▶ Opdrachten:
A - Ga na of de volgende uitspraken overeenkomen met de tekst: (i) het Engelse weekblad Everyman heeft de vraag opgeworpen; (ii) Samuel Butler beweerde dat zich achter de naam Homerus een vrouw verborg; (iii) de ontwerpers van de Odyssee zijn bij naam bekend. Beantwoord elke uitspraak met ja of nee en citeer letterlijk de woorden uit de tekst die de doorslag geven.
B - Neem het stuk van de tekst van "De grootste romans" tot en met "belangrijke vraag opgeworpen." opnieuw over en vervang daarin "weekblad" door "tijdschrift".

▶ Gegeven tekst:
****************************************
| |
| |
| |
Maandelijksch overzicht
Letterkundige notities.
De grootste romans der toekomst. Zullen zij door mannen of door vrouwen worden geschreven?
Het bekende, goed letterkundige Engelsche weekblad Everyman heeft deze belangrijke vraag opgeworpen.
Tot dusver werden de wereldberoemdste, alom bekende romans der literatuur in het algemeen door mannen geschreven. Bovendien waren de grandiooste schilderijen, beeldhouwwerken, symphonieën het werk van mannen. Ook in bouwkunst, wetenschap, wijsbegeerte hebben mannen de grootste prestaties geleverd. Dit is een waarheid, welke niet kan worden ontkend.
Als heden ten dage een jonge man zich nederzet, om aan een roman te beginnen, mag hij er zich bewust van zijn, dat achter hem zich een lange reeks beroemde voorgangers uitstrekt, die het leven en de menschen uitbeelden met wonderbare en onvergankelijke kracht. De ontwerpers van bijvoorbeeld de Odyssee en de Ilias en de Beowulf-sagen mogen in feitelijkheid onbekend zijn, - het staat toch vast, dat het mannen moeten zijn geweest (n'en déplaise de excentrieke fantast Samuel Butler, die in werkelijken ernst beweerde, dat zich achter den naam Homerus een vrouw verborg). Maar wanneer we komen tot de wèl-gesigneerde meesterstukken, die van alle tijden zijn, tot Boccaccio's Decamerone en Cervantes' Don Quixote, tot Rabelais en Swift, tot Sterne en Fielding en Defoe's Robinson Crusoe, - dan blijken de schrijvers onveranderlijk allen mannen te zijn.
En later nog, toen de roman zijn plaats veroverd had als een stellig kunstgenre, vinden wij: Balzac, Stendhal, Victor Hugo, Zola, Walter Scott en Dickens en Thackeray, Tolstoï, Knut
| |
| |
Hamsum en d'Annunzio, Unanumo en Pirandello, (en hoevele anderen!) en naast deze grooten kunnen, hoe verdienstelijk ook, George Sand en George Eliot, de Brontë's, madame de Staël en Selma Lagerlöf zich niet hun evenknieën wanen.
****************************************
▶ Gegevens:
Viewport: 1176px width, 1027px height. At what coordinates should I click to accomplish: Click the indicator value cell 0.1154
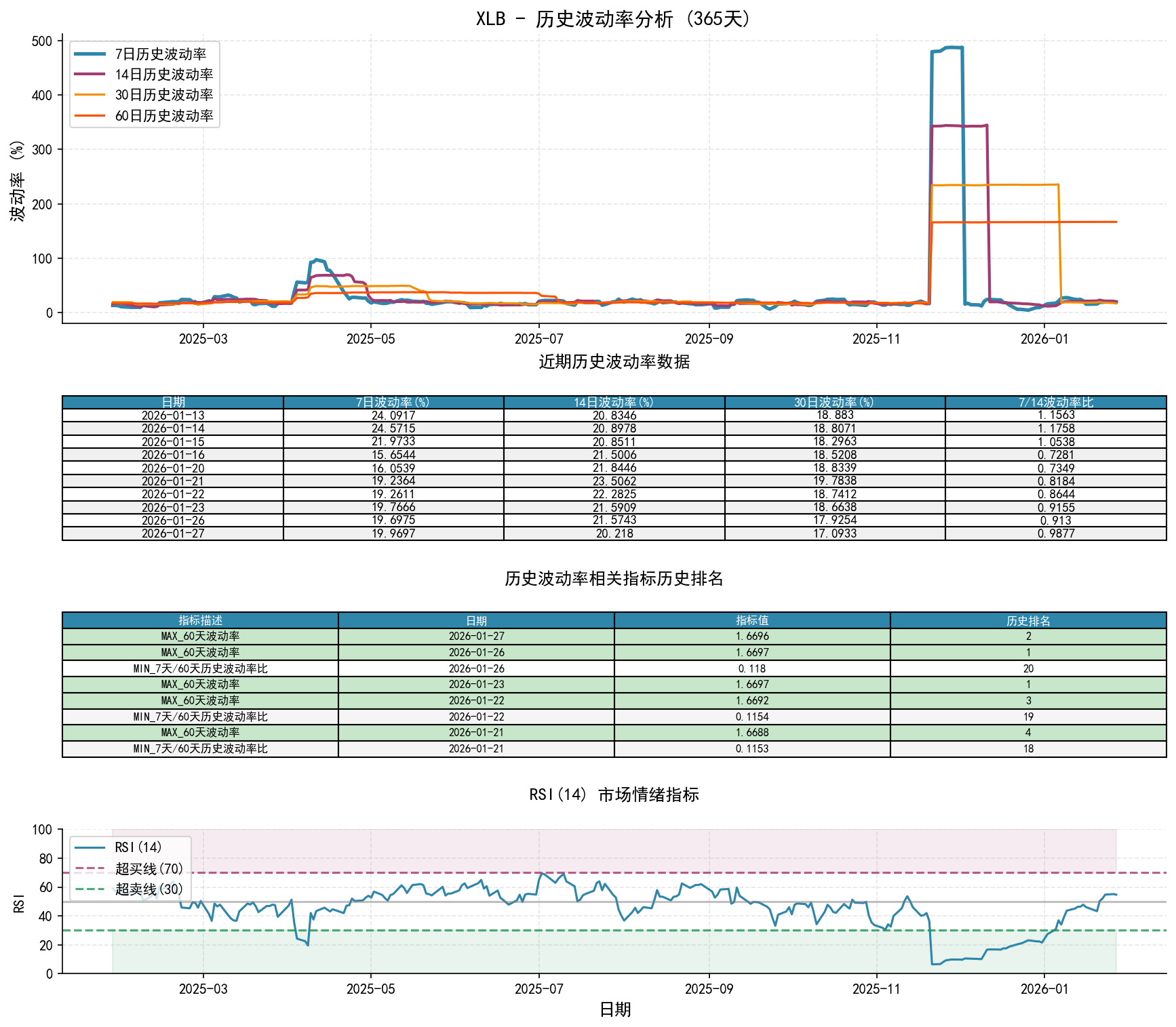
****************************************
▶ Antwoorden:
A -
(i) Ja: "Het bekende, goed letterkundige Engelsche weekblad Everyman heeft deze belangrijke vraag opgeworpen."
(ii) Ja: "die in werkelijken ernst beweerde, dat zich achter den naam Homerus een vrouw verborg"
(iii) Nee: "De ontwerpers van bijvoorbeeld de Odyssee en de Ilias en de Beowulf-sagen mogen in feitelijkheid onbekend zijn"

B -
De grootste romans der toekomst. Zullen zij door mannen of door vrouwen worden geschreven?
Het bekende, goed letterkundige Engelsche tijdschrift Everyman heeft deze belangrijke vraag opgeworpen.